Government Regulation Essay, Research Paper
Government Regulation
Throughout history there have been many different opinions about
government regulation. Some believe the government regulates business too much
others feel that the government does not do enough. I believe the government is
regulating business far too much and furthermore putting businesses out of
business and causing many workers to lose jobs. In this paper I will point out
the common problems dealing with government regulation. I will also focus on
three major aspects of government regulation which include: 1) regulation
interferes with production by halting innovation and discouraging risk taking,
resulting in declining employment, 2) government over regulates by setting
standards for every aspect of manufacture when it could allow businesses to set
overall objectives for their business, 3) regulation cost too much in business
compliance, which is passed on to the consumer and finally forces the company
out of business. The objectives of safety and health will better be achieved in
the absence of government regulation. Government regulatory agencies have spent
billions of dollars and there is little evidence that the world is any better
off than it was without the agencies and costly reforms. When reading further
ask yourself the question, does the costs or regulation out weigh the benefits,
I believe they do not.

- - -

- _ABOUT THIS TASK_
Condense the paragraph of the government regulation essay that begins "Throughout history there have been many different opinions" into a bulleted list that keeps its main facts. Rely on the text alone.

(Stored data)
- - -

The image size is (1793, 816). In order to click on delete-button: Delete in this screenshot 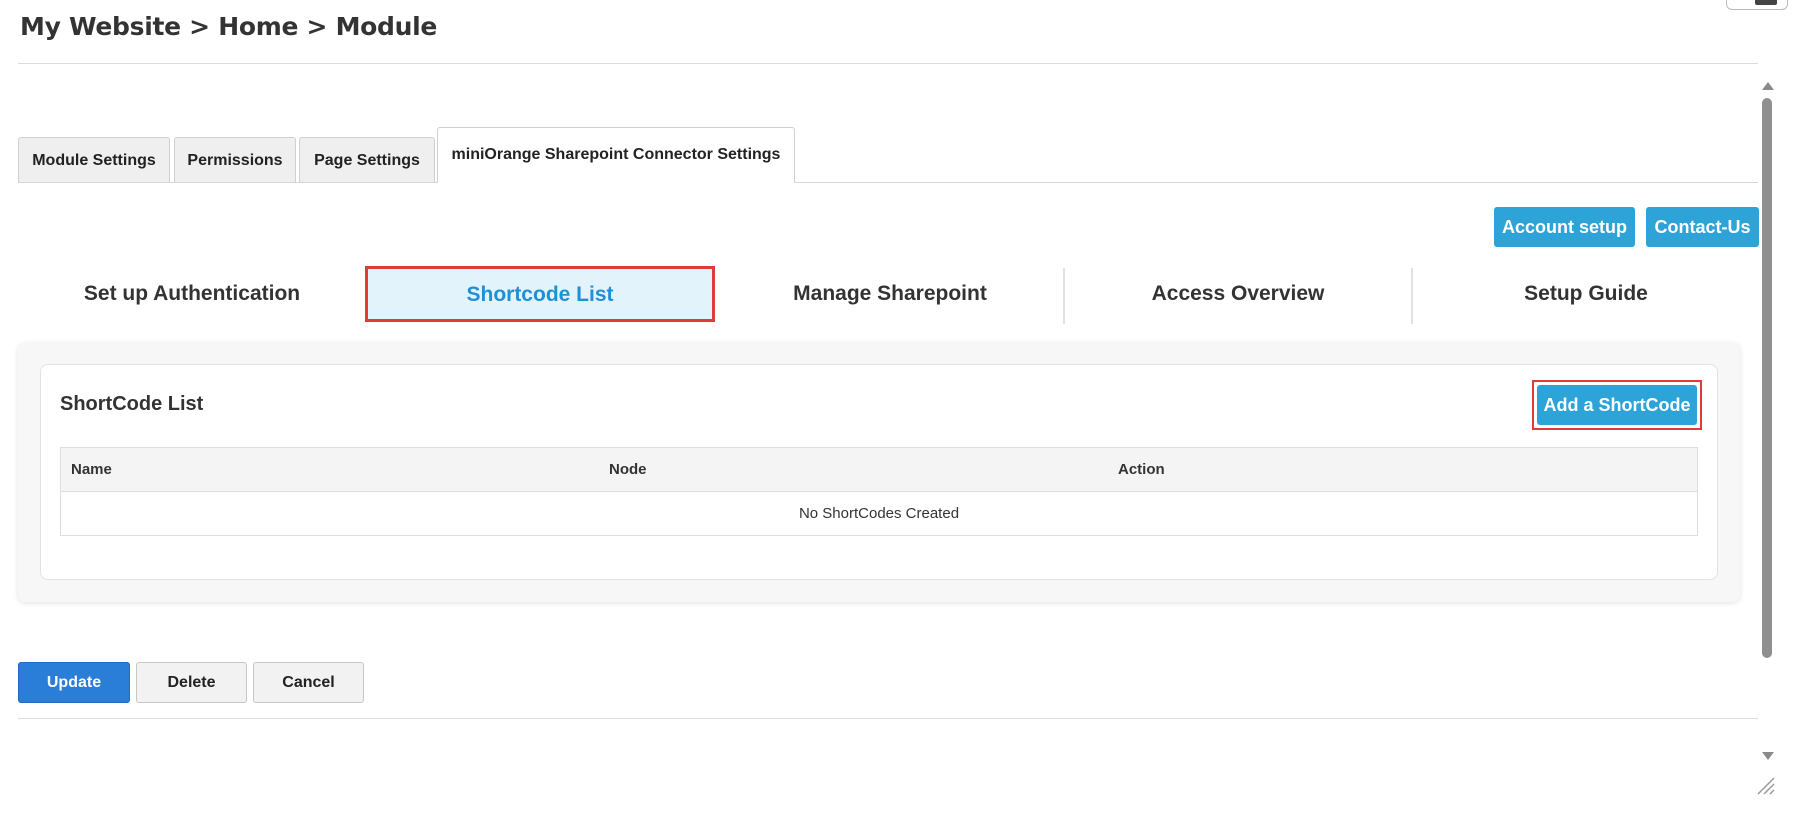, I will do `click(192, 682)`.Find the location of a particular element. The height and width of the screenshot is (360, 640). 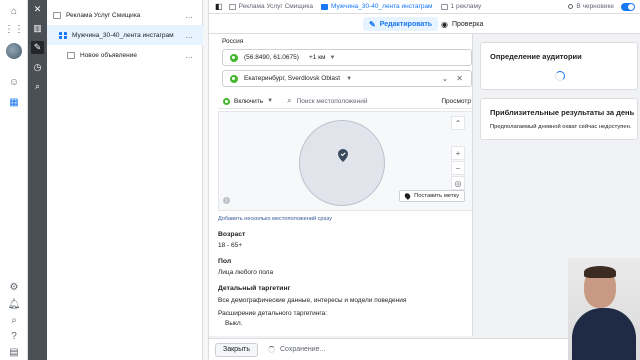

table-icon: ▦ is located at coordinates (14, 102).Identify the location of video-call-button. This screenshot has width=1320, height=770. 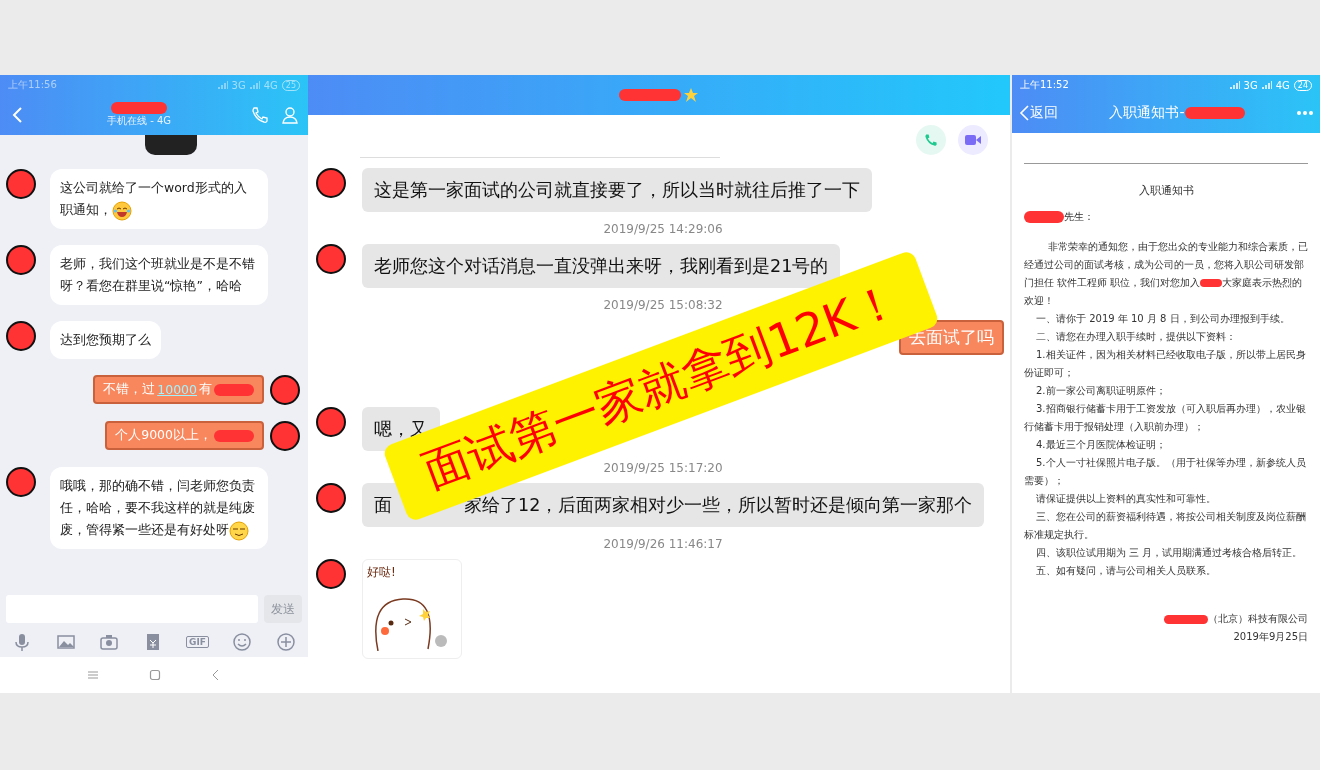
(973, 140).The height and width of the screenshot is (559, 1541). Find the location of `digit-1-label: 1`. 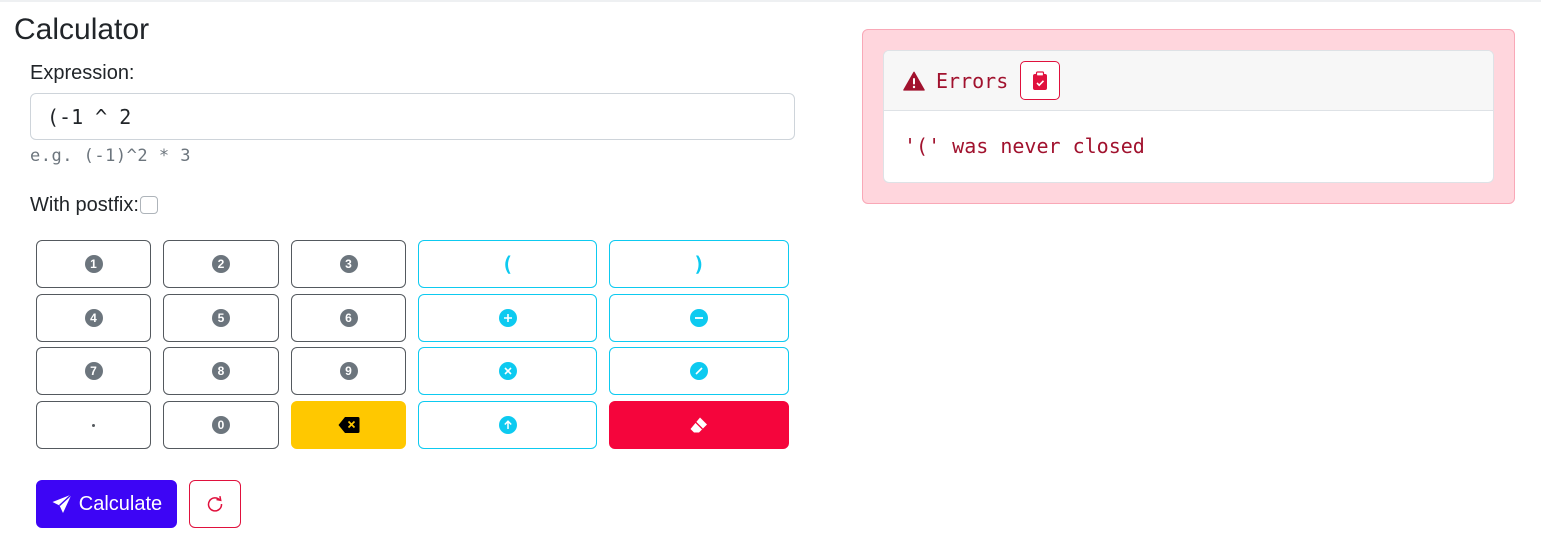

digit-1-label: 1 is located at coordinates (94, 264).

- - -

- _TASK ANSWER_
- Opinions on government regulation have long differed: some think government regulates business too much, and others think it does not do enough.
- The writer believes government regulates business far too much, putting businesses out of business and costing many workers their jobs.
- The paper will point out common problems with government regulation and focus on three major aspects:
  1. Regulation interferes with production by halting innovation and discouraging risk taking, which causes employment to decline.
  2. Government sets standards for every aspect of manufacture when it could let businesses set their own overall objectives.
  3. Compliance costs too much. Businesses pass these costs on to consumers, and eventually the costs force companies out of business.
- Safety and health objectives would be better achieved without government regulation.
- Regulatory agencies have spent billions of dollars, and there is little evidence that the world is better off than it was without the agencies and their costly reforms.